From this equation we know, for example, that 4.03188 grams of hydrogen gas
will react with 31.9998 grams of oxygen gas to yield 36.03068 grams of
water. The relative proportions by weight of these reactants is the same in
any reaction of hydrogen and oxygen to form water. These relative weights
computed from the chemical equation are sometimes called equation weights.
Periodic table
- The Periodic Table organizes the elements by order of increasing atomic
number in a series of rows or periods so that those with
similar properties appear in vertical columns or groups.
- Within each column or group there is also a steady change in properties.
Groups include the halogens, the alkali metals, and the inert gases.
- Elements within a group will form ions of the same charge because they
have the same number of valence electrons.
- Elements tend to gain or lose electrons in order to achieve a noble gas
configuration.
- Metals tend to lose electrons to
achieve a noble gas configuration. For example, Li often loses 1
electron to achieve a configuration like that of He.
- Nonmetals tend to gain electrons
to achieve a noble gas configuration. For example, F tends to gain 1
electron to achieve a configuration like that of Ne.
- Across each period there is a steady decrease in metallic character
left-to-right, ending on the very nonmetallic inert (noble) gases, and an
increase top-to-down. Metals tend to give up electrons (and thus form
positively charged ions) more easily than nonmetals.

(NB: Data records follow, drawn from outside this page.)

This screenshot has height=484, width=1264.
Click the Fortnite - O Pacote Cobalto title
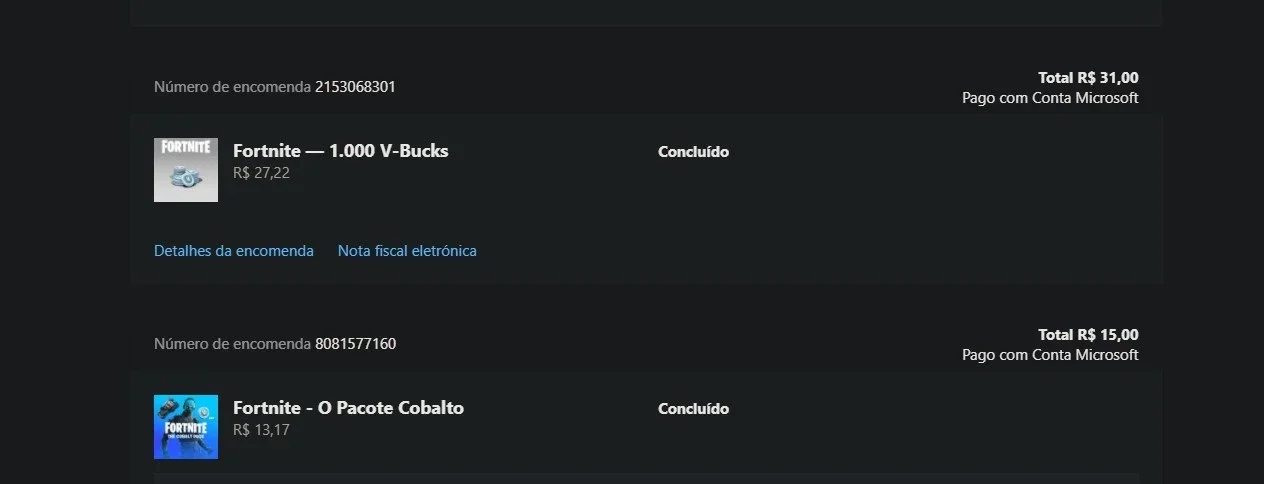(349, 408)
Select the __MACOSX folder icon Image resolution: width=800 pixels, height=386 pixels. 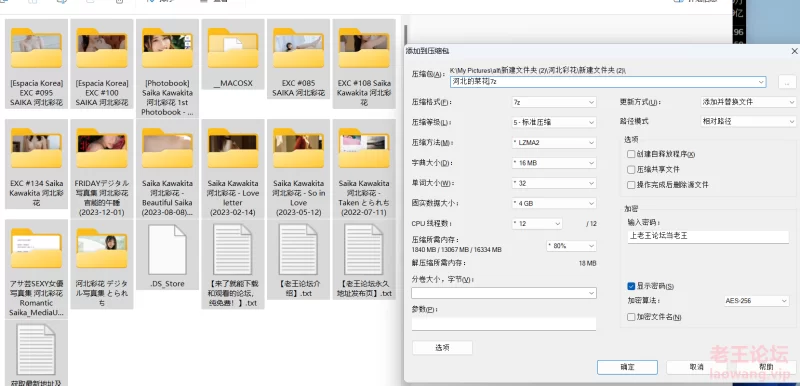click(233, 48)
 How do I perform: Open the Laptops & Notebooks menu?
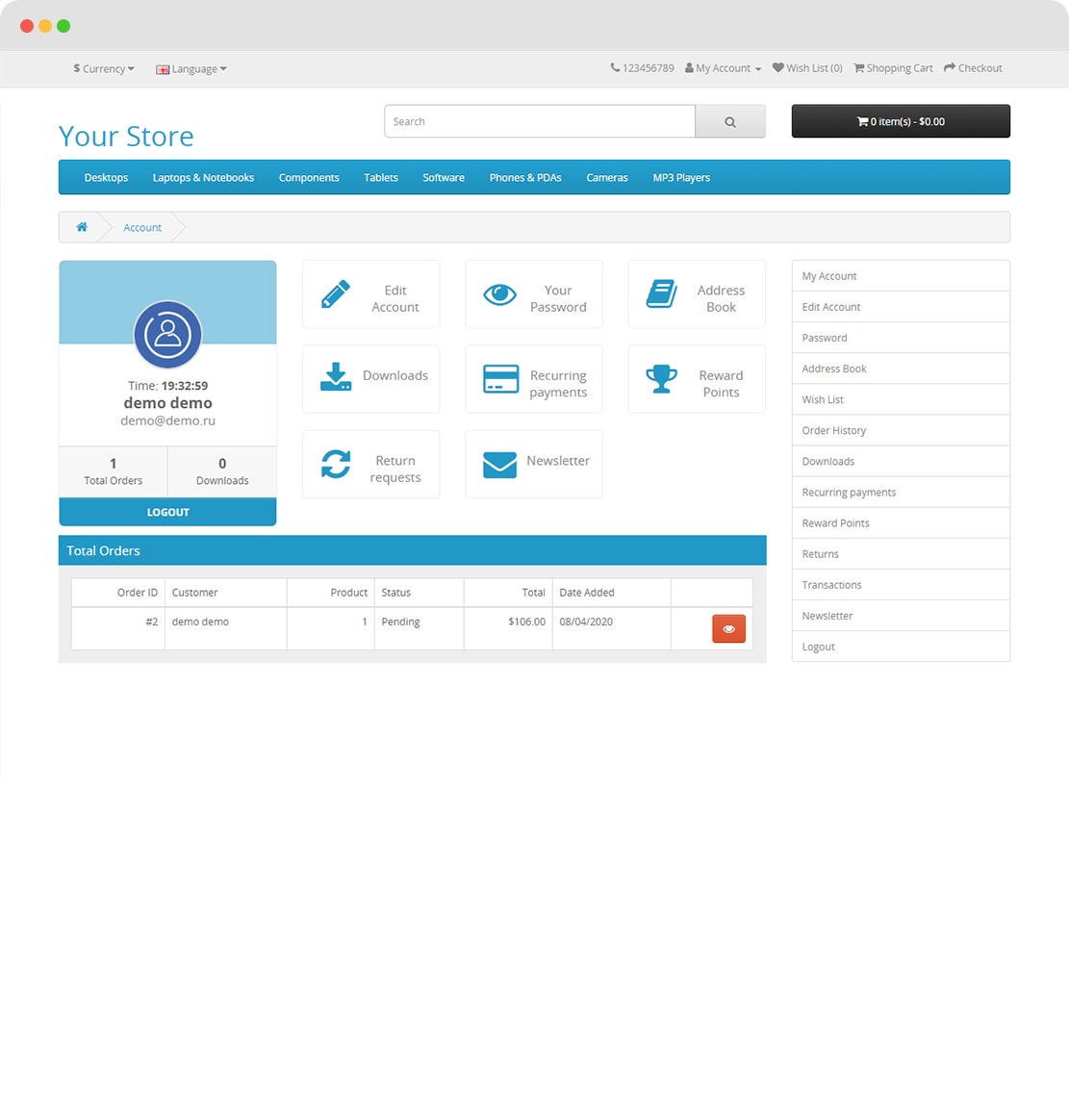point(203,178)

- Sn is more metallic than Te, according to the left-to-right trend in
metallic character.
- Sn is more metallic than Si, according to the top-down trend in
metallic character.
- Te is more metallic than Br, according to both the top-down and the
left-to-right trend in metallic character.
- For I vs Se, we can’t tell because of competing trends. I would be
more metallic according to the top-down trend, but Se would be more
metallic according to the left-right trend. The effects tend to cancel.
- Atomic size decreases along a period from left to right and increases as
one moves down a group.
- C has a greater atomic size than O, according to the left-to-right
trend.
- K has a greater atomic size than Li, according to the top-down
trend.
- Al has a greater atomic size than C, according to both the
left-to-right trend and top-down trends.
- For I vs Se, I would be greater according to the top-down trend, but
Se would be greater according to the left-right trend. The effects tend
to cancel and the two elements have roughly the same atomic size.